SHUTDOWN: Government Funding Frozen as Budget Deal Remains Elusive

Senate Majority Leader Mitch McConnell (R-Ky.) arrives at the Capitol on Jan. 19, 2018. (AP Photo/J. Scott Applewhite)

WASHINGTON — The U.S. government shut down as senators failed to reach a deal on a short-term stopgap budget measure that didn’t include any resolution for the rescinded Deferred Action for Childhood Arrivals program.


A cloture vote to advance a monthlong continuing resolution to fund the government failed to garner the 60 votes needed to advance, 50-49. Five Democrats voted to advance the bill: Sens. Joe Manchin (D-W.Va.), Joe Donnelly (D-Ind.), Claire McCaskill (D-Mo.), Heidi Heitkamp (D-N.D.), and the newest member of the upper chamber, Doug Jones (D-Ala.).

Republicans voting against the measure were Sens. Jeff Flake (R-Ariz.), Lindsey Graham (R-S.C.), Mike Lee (R-Utah), Rand Paul (R-Ky.), and, for procedural reasons that allow him to resurrect the bill, Majority Leader Mitch McConnell (R-Ky.).

After the clock struck midnight, Senate Democrats and Republicans huddled on the floor, with Sen. Elizabeth Warren (D-Mass.) appearing to lead conversation among Dems and Sen. Bob Corker (R-Tenn.) crossing over to the Dem circle to join in. Soon after Corker crossed over, Senate Minority Leader Chuck Schumer (D-N.Y.) crossed over to talk with McConnell.

McConnell then read part of the statement from the White House on the Senate floor, which was dated Friday and sent out by the press secretary at midnight.

“Senate Democrats own the Schumer Shutdown. Tonight, they put politics above our national security, military families, vulnerable children, and our country’s ability to serve all Americans,” press secretary Sarah Huckabee Sanders said. “We will not negotiate the status of unlawful immigrants while Democrats hold our lawful citizens hostage over their reckless demands. This is the behavior of obstructionist losers, not legislators.”


“When Democrats start paying our armed forces and first responders we will reopen negotiations on immigration reform,” she added. “During this politically manufactured Schumer Shutdown, the President and his Administration will fight for and protect the American people.”

McConnell said Democrats “chose to filibuster a non-controversial funding bill that contains nothing they do not support.”

“What has it accomplished? The answer is simple — their very own government shutdown,” he said.

“We’ll vote again so the American people know who stands for them,” the majority leader vowed. He said the only reason for the shutdown was Democrats’ “shoehorning of illegal immigration into this debate” even though “there is a lot of sympathy in this body for doing something for the DACA kids” with a legislative deadline that “doesn’t even ripen until March.”
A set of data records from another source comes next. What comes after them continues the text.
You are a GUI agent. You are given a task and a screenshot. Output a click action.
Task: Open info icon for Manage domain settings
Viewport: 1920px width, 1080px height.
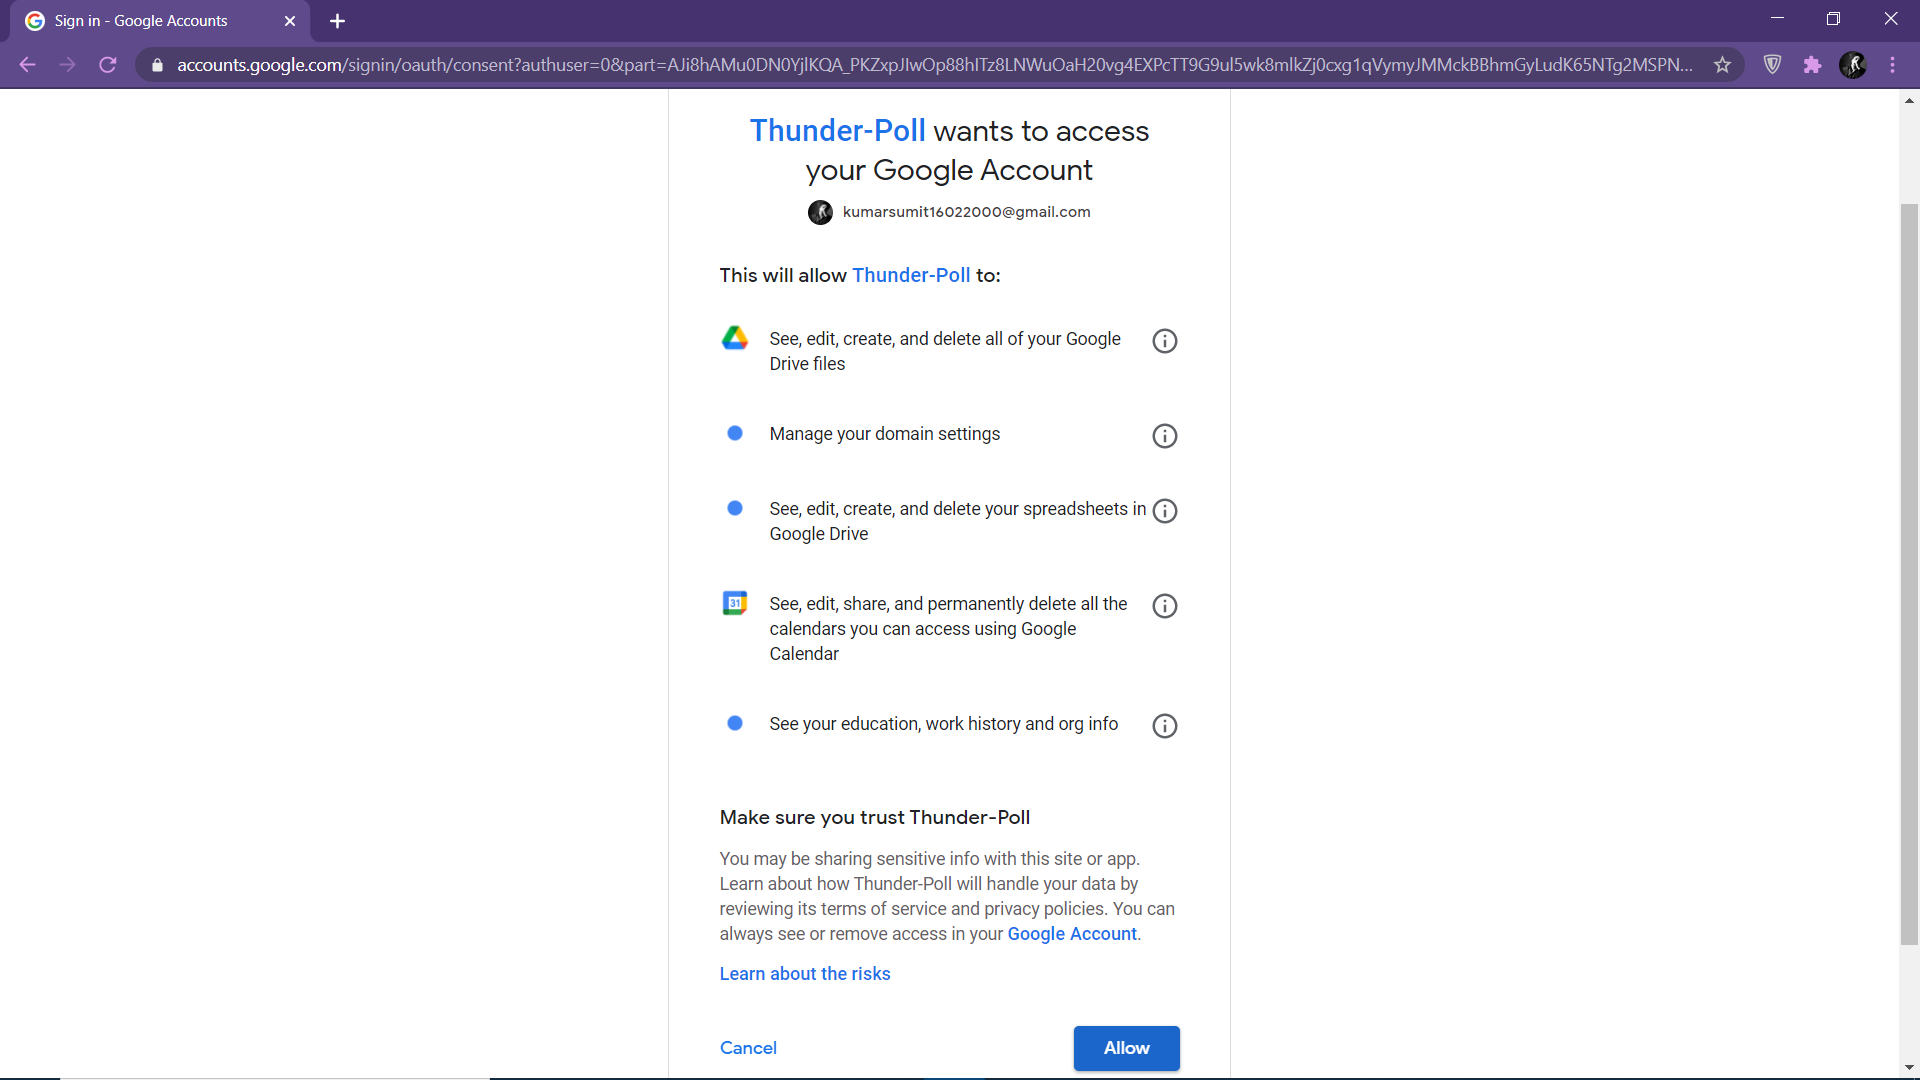tap(1164, 436)
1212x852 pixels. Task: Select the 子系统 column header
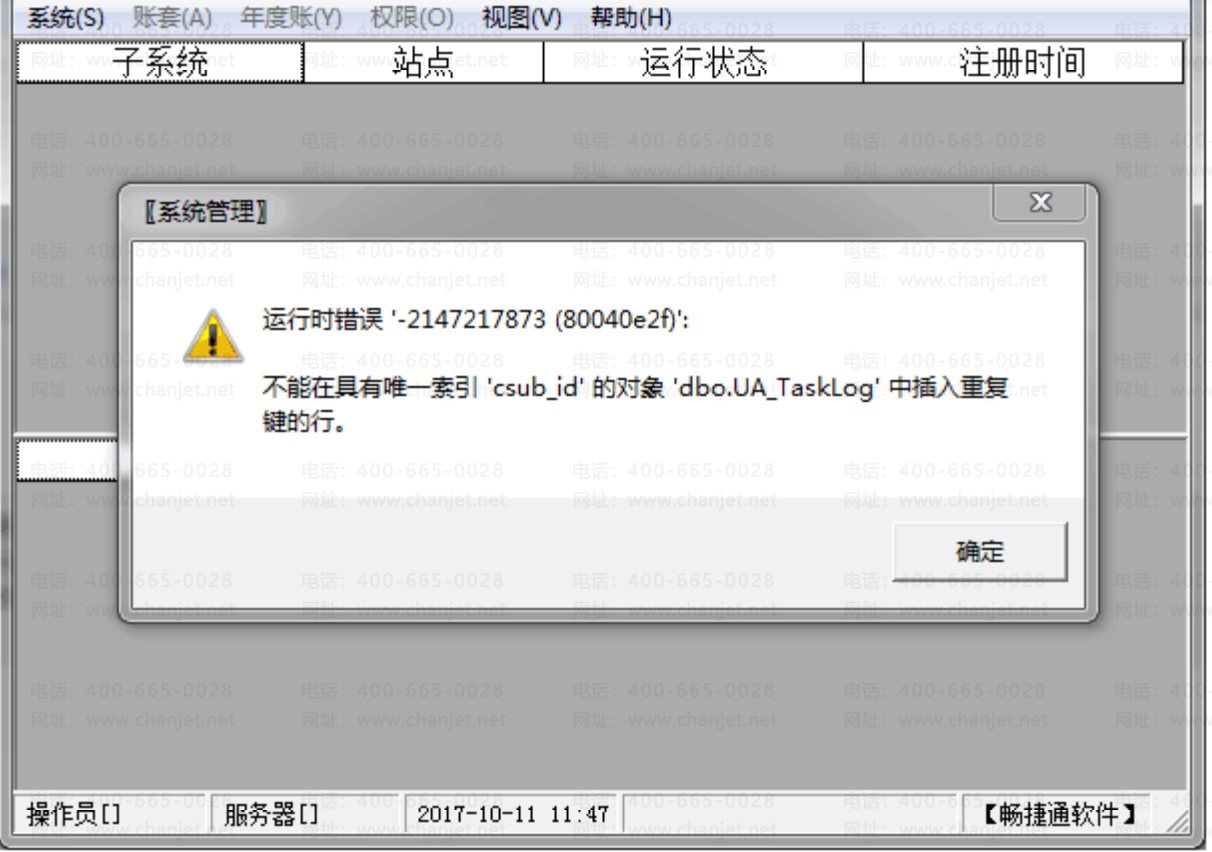click(x=160, y=62)
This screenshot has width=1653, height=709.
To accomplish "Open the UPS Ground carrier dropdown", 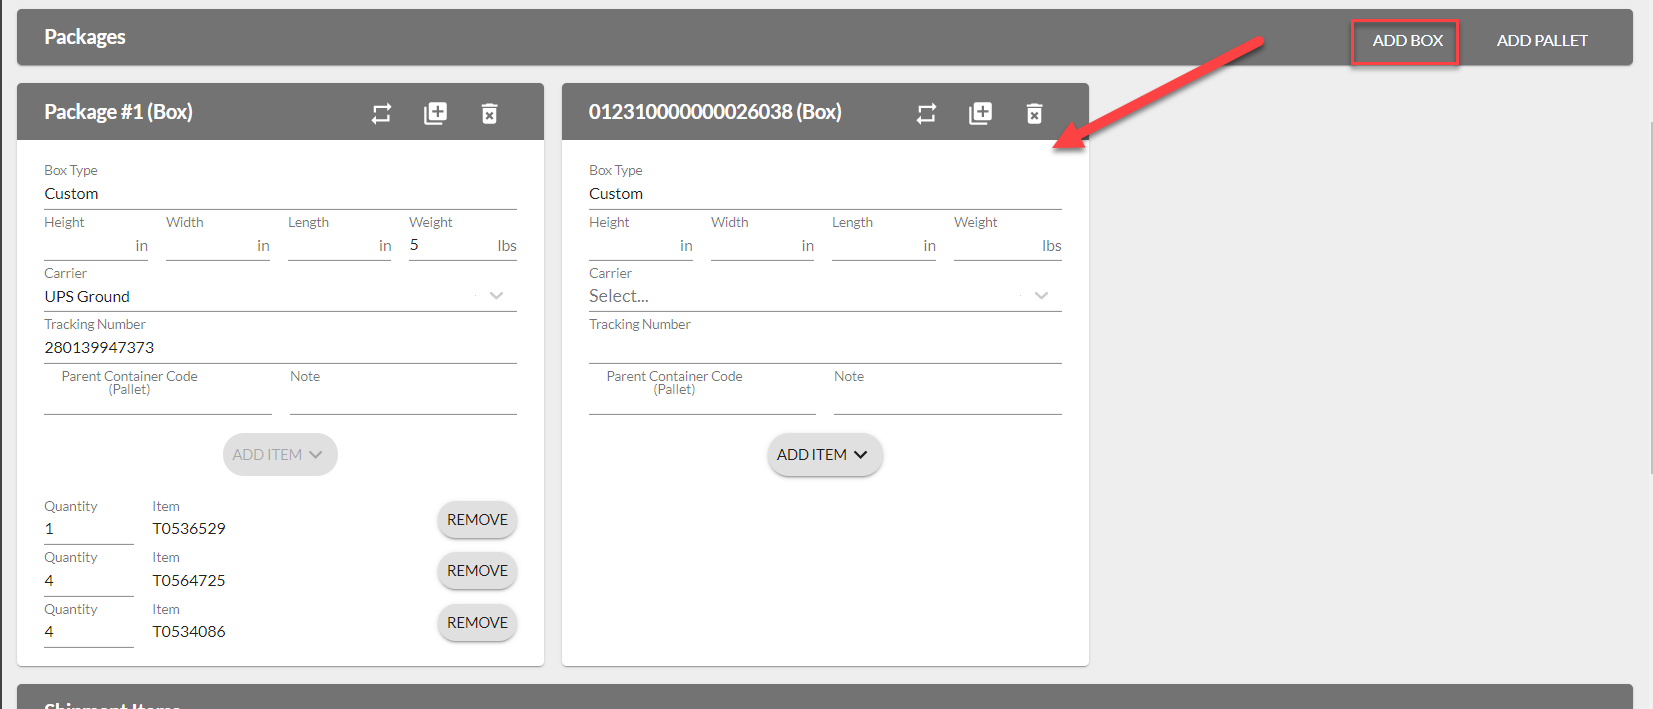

Schumer, who went to the White House earlier on Friday, said that “all of today we have endeavored to reach an agreement with President Trump” on issues like spending caps, disaster relief, children’s healthcare funding and immigration. He said he and Trump had a “lengthy and substantive” discussion in which Schumer “reluctantly put the border wall on the table for the president,” though ultimately “that wasn’t enough to entice” Trump.


“This afternoon, in my heart, I thought we may have a deal tonight … he did not press his party to accept it,” Schumer said, accusing Republicans of putting forward a bill “produced without an ounce of Democratic input and dropped in our laps.”

To Trump, Schumer said, “It’s almost as if you were rooting for a shutdown, and now you have one.”

“This will be called the Trump shutdown,” he declared, because Trump “walked away from two bipartisan deals.”

“What will it take for Trump to execute the rudiments of government?” Schumer asked. “…Instead of governing from the middle, he’s outsourced his presidency to extremes.”

Schumer called on Trump to “sit down immediately” with congressional leaders Saturday “and finish this deal so the entire government can get back to work on Monday.”

McConnell said he’d soon offer an amendment to move the expiration of the continuing resolution to Feb. 8, a “reasonable period” that he said moved closer to what Dems wanted. Republicans earlier rejected Democrats’ proposal for the CR to expire the day before Trump’s first State of the Union address on Jan. 30.

The 2013 government shutdown lasted for 16 days. This shutdown comes on the first anniversary of Trump’s inauguration. He canceled a planned trip to Mar-a-Lago this weekend that was intended to mark the occasion.


A flurry of press releases blaming the other party for the shutdown were fired off in the first hour of the government standstill. #SchumerShutdown was trending on Twitter earlier in the evening; by the time the shutdown took effect, #TrumpShutdown was trending above it.

Congressional caucuses were scheduled to meet at 10 a.m. Saturday to discuss the next steps.